We are part of a special interest group at NJIT's ACM chapter called SIG Data. We learn new topics about pandas every week with the goal to create a stock data analysis project and a stock price predictor project. We really enjoyed the Verbwire workshop and thought it would be a great start to use its API to create data visualizations using pandas.

What it does

Our project has three main functions. First, a wallet address can be input and a bar graph showing the count of unique token names owned by that wallet is displayed. Second, a slug can be input and a line graph showing the sales price over time is displayed. Finally, a slug can be input and a table with the top 100 wallets is displayed along with important summary statistics.

How we built it

We built our project using the Verbwire API, jupyter notebook, and python (pandas and matplotlib). Our data was extracted using the Verbwire API and was transformed from a JSON to a pandas dataframe. Using these dataframes, we were able to manipulate and visualize the data in order to display the most important information.

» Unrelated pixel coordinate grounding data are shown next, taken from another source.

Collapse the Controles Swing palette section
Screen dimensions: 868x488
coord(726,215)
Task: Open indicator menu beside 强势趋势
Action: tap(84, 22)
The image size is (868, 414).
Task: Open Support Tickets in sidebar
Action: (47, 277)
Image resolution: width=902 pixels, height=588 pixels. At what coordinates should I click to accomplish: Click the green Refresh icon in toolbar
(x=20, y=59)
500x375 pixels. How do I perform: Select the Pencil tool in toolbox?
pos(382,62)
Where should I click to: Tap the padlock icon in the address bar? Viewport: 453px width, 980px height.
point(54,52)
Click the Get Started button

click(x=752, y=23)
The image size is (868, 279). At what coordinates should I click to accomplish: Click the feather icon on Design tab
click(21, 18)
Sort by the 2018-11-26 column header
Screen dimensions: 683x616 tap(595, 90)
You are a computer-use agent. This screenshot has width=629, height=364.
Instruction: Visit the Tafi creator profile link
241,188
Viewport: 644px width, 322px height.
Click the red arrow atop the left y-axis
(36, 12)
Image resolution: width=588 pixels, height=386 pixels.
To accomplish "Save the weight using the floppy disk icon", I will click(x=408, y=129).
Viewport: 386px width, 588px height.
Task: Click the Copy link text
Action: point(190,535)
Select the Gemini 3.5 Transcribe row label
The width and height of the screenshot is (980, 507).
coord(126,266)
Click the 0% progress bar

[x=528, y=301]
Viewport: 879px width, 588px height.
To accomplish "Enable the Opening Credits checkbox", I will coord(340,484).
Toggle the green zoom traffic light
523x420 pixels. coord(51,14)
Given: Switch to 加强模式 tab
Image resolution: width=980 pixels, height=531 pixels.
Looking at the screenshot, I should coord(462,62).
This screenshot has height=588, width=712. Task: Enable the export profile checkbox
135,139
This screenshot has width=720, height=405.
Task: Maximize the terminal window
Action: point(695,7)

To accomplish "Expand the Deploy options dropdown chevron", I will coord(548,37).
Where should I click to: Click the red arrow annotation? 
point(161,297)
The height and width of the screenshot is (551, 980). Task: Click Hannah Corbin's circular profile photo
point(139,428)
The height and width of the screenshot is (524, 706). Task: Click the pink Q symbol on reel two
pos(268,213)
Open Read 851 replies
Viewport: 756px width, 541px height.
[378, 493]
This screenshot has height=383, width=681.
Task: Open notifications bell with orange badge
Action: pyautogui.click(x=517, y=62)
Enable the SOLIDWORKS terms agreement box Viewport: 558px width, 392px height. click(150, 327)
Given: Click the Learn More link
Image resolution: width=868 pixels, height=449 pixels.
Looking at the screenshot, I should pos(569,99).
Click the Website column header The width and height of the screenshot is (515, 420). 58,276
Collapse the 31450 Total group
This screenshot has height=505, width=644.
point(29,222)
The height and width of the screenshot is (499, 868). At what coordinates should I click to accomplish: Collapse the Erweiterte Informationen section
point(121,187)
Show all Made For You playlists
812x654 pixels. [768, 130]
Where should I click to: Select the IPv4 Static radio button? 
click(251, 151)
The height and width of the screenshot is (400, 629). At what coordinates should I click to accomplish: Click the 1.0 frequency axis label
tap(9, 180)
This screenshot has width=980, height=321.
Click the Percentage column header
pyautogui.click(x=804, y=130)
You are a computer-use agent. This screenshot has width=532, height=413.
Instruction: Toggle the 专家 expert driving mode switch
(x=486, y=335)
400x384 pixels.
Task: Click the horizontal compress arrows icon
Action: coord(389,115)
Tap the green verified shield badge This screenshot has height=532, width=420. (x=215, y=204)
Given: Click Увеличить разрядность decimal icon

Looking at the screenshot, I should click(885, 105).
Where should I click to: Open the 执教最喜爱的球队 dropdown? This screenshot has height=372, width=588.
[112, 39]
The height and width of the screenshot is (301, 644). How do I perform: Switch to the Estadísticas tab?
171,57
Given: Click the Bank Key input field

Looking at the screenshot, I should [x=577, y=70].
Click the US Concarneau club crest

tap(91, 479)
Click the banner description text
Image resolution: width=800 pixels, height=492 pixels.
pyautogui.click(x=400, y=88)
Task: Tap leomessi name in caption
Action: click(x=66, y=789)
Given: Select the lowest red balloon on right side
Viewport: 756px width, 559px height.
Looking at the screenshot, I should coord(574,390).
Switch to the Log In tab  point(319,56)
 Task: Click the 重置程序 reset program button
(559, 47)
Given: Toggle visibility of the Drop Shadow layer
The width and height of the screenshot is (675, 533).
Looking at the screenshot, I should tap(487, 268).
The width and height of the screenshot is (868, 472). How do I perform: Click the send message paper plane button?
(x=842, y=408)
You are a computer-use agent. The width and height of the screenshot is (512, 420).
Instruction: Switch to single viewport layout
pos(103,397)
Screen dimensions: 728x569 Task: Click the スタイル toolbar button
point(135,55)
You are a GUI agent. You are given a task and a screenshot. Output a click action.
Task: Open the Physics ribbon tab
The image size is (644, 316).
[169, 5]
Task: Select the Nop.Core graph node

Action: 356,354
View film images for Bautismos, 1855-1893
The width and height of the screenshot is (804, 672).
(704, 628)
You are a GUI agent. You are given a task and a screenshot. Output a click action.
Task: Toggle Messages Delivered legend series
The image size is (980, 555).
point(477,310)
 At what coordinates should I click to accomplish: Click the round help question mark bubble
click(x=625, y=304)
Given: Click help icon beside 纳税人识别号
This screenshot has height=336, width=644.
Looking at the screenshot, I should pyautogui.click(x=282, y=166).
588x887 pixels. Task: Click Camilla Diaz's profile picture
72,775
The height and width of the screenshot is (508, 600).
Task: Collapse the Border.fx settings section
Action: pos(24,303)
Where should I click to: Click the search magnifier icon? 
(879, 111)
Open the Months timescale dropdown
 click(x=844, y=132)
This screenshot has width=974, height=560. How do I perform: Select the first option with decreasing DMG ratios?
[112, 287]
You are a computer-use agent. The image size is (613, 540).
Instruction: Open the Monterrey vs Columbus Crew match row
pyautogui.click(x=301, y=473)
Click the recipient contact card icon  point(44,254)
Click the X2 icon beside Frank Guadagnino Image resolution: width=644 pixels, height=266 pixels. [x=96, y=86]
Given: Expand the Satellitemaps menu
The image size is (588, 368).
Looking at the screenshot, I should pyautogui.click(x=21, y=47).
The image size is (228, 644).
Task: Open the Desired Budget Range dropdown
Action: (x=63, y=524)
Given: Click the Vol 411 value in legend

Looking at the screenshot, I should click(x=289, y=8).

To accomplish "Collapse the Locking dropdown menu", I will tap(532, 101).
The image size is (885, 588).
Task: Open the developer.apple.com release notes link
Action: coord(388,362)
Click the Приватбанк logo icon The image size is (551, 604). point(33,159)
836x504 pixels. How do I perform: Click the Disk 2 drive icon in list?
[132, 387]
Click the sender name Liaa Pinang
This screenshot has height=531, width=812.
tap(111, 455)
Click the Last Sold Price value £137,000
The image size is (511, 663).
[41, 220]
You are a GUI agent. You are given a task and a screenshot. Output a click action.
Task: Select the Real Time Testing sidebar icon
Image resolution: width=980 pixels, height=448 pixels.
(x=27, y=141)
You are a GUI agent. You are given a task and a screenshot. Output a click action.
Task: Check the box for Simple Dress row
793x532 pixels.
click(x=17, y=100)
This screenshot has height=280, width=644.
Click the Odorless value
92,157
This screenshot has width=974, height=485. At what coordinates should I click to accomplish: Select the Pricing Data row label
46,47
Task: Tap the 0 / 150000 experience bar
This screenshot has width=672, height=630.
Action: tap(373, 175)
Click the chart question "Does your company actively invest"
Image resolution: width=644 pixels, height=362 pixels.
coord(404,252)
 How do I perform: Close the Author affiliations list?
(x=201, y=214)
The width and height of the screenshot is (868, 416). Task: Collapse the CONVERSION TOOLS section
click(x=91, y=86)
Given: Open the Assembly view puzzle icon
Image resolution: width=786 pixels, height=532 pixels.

We also created a website with a domain name created from and using PythonAnywhere and Flask. The goal of the website is to make the visualization interactive and more usable by users.

Challenges we ran into

Our team member with web development experience was unable to show up because of an emergency so our project was limited to the code on our Jupyter Notebook. Despite this challenge, we still attempted to make the basic structure for the website even though neither of us had any web development experience. Another challenge we ran into was reformatting the datetime column in our sales event function. The goal was to plot the sales event data using the original timestamps, but to have custom time intervals to make the axis easier to read and less cluttered. Unfortunately, we were unable to fix this issue, but we did find another work around that actually worked better than our original goal. We ended up adjusting the size of the plots to make the information more readable

Accomplishments that we're proud of

We were able to use the Verbwire API to extract and process data and transform response objects to a pandas dataframe despite having no past experience with APIs. We were also able to host a website even though we have no web development experience.

What we learned

How to use an API to access data. How to transform response objects to JSONs, and JSONs to pandas dataframes. How to create plots using matplotlib and adjust them to make the plot more readable. How to create and host a basic website using python-anywhere. How to properly structure a project in Jupyter Notebook. How to use Git to commit and push our changes to GitHub.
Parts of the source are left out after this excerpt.